Write out the material below verbatim, everything from its first line down to the line containing "Looking at the image, I should click on (1399, 518).", including that line.

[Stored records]
--------------------
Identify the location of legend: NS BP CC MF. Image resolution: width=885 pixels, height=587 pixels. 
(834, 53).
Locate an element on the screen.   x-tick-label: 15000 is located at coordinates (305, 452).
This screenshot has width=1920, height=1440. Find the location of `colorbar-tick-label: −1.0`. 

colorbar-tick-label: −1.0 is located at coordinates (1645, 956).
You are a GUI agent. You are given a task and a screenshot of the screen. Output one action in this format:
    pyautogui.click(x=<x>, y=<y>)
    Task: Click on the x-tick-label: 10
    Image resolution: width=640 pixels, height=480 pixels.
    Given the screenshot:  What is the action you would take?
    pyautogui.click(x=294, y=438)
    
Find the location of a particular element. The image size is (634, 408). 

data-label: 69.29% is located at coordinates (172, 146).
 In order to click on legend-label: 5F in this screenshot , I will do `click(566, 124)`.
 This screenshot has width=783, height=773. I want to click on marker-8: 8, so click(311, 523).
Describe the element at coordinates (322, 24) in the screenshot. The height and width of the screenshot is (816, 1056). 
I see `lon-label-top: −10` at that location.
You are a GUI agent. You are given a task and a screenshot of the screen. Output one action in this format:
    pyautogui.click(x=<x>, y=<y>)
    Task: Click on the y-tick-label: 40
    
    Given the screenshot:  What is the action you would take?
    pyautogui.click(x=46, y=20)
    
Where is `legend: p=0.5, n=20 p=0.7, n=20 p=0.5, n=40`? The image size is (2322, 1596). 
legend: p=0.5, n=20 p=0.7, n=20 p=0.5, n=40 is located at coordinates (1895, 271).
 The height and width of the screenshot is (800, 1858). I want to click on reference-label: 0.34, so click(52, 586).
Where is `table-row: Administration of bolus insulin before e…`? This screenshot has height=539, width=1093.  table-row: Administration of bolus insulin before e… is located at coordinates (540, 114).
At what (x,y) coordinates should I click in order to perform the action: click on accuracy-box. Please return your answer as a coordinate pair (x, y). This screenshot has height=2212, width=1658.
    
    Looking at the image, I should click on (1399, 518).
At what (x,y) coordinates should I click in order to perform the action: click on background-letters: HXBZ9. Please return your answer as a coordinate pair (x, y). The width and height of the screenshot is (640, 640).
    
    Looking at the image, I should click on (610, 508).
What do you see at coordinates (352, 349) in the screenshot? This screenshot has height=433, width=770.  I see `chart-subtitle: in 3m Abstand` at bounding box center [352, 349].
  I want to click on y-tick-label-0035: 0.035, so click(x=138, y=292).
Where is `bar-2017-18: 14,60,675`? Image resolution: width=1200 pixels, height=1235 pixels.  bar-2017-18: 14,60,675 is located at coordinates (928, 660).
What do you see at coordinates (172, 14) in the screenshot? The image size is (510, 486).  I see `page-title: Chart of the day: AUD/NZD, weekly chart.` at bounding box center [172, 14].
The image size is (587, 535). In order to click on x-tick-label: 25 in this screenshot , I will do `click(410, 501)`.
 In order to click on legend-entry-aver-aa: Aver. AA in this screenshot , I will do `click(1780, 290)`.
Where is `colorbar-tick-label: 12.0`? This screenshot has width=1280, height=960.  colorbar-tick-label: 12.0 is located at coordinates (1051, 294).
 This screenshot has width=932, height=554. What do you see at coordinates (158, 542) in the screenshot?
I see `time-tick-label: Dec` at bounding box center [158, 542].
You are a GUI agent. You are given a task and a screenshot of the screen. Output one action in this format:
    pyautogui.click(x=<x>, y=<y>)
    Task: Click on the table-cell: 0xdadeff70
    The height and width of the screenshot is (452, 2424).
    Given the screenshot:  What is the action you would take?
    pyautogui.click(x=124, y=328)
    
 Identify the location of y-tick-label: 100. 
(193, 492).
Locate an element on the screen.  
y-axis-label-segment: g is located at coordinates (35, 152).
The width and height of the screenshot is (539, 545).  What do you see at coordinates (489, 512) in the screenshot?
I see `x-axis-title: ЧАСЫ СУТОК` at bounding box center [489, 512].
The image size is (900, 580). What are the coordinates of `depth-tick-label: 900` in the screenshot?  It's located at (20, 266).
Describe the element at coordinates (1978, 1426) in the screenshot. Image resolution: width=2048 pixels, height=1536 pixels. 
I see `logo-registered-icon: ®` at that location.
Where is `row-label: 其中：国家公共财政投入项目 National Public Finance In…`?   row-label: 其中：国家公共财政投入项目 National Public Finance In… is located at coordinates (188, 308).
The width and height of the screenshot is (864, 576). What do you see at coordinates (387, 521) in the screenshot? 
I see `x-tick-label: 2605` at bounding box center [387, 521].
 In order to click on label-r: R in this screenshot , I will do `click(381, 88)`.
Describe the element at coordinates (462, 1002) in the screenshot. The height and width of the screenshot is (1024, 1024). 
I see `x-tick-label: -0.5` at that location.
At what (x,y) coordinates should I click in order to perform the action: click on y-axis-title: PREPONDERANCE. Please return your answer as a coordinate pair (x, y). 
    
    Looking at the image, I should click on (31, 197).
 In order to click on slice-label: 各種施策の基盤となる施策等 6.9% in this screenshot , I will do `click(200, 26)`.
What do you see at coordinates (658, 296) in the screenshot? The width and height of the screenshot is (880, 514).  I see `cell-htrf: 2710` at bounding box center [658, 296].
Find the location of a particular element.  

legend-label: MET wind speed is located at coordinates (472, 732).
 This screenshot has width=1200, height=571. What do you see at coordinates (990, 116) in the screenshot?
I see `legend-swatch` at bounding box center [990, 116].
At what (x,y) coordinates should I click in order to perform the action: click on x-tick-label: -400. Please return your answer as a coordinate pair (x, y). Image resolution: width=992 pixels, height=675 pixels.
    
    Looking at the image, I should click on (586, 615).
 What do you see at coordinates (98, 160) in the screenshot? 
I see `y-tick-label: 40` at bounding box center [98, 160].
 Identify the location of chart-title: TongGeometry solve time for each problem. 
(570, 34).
--------------------
RESULT:
Identify the location of legend: NS BP CC MF. Image resolution: width=885 pixels, height=587 pixels. 
(834, 53).
Locate an element on the screen.   x-tick-label: 15000 is located at coordinates (305, 452).
This screenshot has width=1920, height=1440. Find the location of `colorbar-tick-label: −1.0`. 

colorbar-tick-label: −1.0 is located at coordinates (1645, 956).
You are a GUI agent. You are given a task and a screenshot of the screen. Output one action in this format:
    pyautogui.click(x=<x>, y=<y>)
    Task: Click on the x-tick-label: 10
    Image resolution: width=640 pixels, height=480 pixels.
    Given the screenshot:  What is the action you would take?
    pyautogui.click(x=294, y=438)
    
Find the location of a particular element. The image size is (634, 408). 

data-label: 69.29% is located at coordinates (172, 146).
 In order to click on legend-label: 5F in this screenshot , I will do `click(566, 124)`.
 This screenshot has width=783, height=773. I want to click on marker-8: 8, so click(311, 523).
Describe the element at coordinates (322, 24) in the screenshot. The height and width of the screenshot is (816, 1056). 
I see `lon-label-top: −10` at that location.
You are a GUI agent. You are given a task and a screenshot of the screen. Output one action in this format:
    pyautogui.click(x=<x>, y=<y>)
    Task: Click on the y-tick-label: 40
    
    Given the screenshot:  What is the action you would take?
    pyautogui.click(x=46, y=20)
    
Where is `legend: p=0.5, n=20 p=0.7, n=20 p=0.5, n=40`? The image size is (2322, 1596). 
legend: p=0.5, n=20 p=0.7, n=20 p=0.5, n=40 is located at coordinates (1895, 271).
 The height and width of the screenshot is (800, 1858). I want to click on reference-label: 0.34, so click(52, 586).
Where is `table-row: Administration of bolus insulin before e…`? This screenshot has height=539, width=1093.  table-row: Administration of bolus insulin before e… is located at coordinates (540, 114).
At what (x,y) coordinates should I click in order to perform the action: click on accuracy-box. Please return your answer as a coordinate pair (x, y). This screenshot has height=2212, width=1658.
    
    Looking at the image, I should click on (1399, 518).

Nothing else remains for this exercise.